Selon le journal, vous affirmez que « le SCRS n’est pas la CIA des années 50 ou 60 ». Avec respect, je vous ferai remarquer que la CIA d’aujourd’hui n’est pas la CIA des années 50 et 60. En effet, la CIA d’aujourd’hui torture mieux qu’avant, infiltre mieux qu’avant, fait les basses œuvres de l’occupant de la Maison-Blanche plus discrètement qu’avant. La CIA d’aujourd’hui a à sa disposition des escouades de choc et des drones qui tuent des gens selon le bon vouloir de l’occupant en question et au mépris de toutes les lois (et même des lois des États-Unis d’Amérique). Et, ce qui n’est pas négligeable, la CIA d’aujourd’hui recrute de meilleurs diplômés universitaires.

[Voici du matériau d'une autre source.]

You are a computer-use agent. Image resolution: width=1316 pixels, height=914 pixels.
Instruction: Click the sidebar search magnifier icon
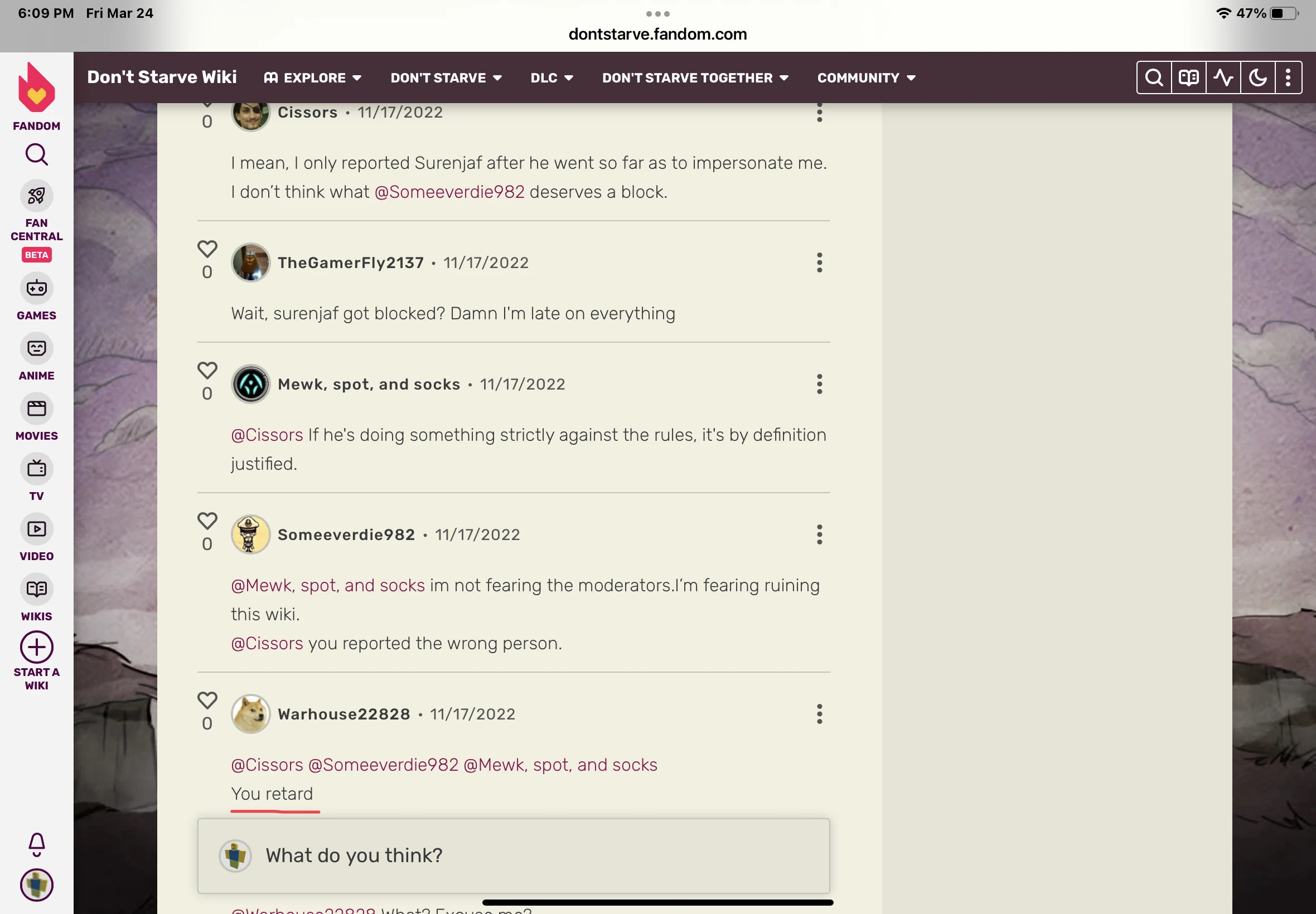click(x=36, y=155)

Le CSIS (pour appeler le SCRS par son vrai nom), est un partenaire junior de la CIA et des autres Mossad et MI5 de ce monde. On peut donc présumer que le CSIS, tout comme ses maîtres « politiques », avalise la CIA, ses pompes et ses œuvres. On sait aussi, pour peu qu’ils soient publics, les fruits du travail du CSIS, notamment au chapitre des certificats de sécurité et des « renvois vers la torture ».
Le journal nous parle de l’intérêt des fouineux et fouineuses du CSIS pour le recrutement de « brillants jeunes gens » sur les campus universitaires. Mais les colloques et symposiums servent aussi à autre chose : ils permettent aux fouineux et fouineuses d’identifier les dissidents, de les ficher et, pourquoi pas, de les faire inscrire sur des no-fly lists », de les mettre sur écoute, de faire en sorte qu’ils fassent l’objet de certificats de sécurité, et tout et tout.
Vous êtes, de toute évidence, un universitaire respectable. Vous avez Ph. D . et autres satisfecit à votre actif. Grand bien vous fasse. Pour ma part, « pauvre parmi les pauvres, minable parmi les minables, raté parmi les ratés, rebelle parmi les rebelles », je ne suis pas respectable du tout. Mais j’approche de ce qu’on appelle « un âge respectable ». Ce qui me permet d’en savoir un petit peu sur quelques petites choses.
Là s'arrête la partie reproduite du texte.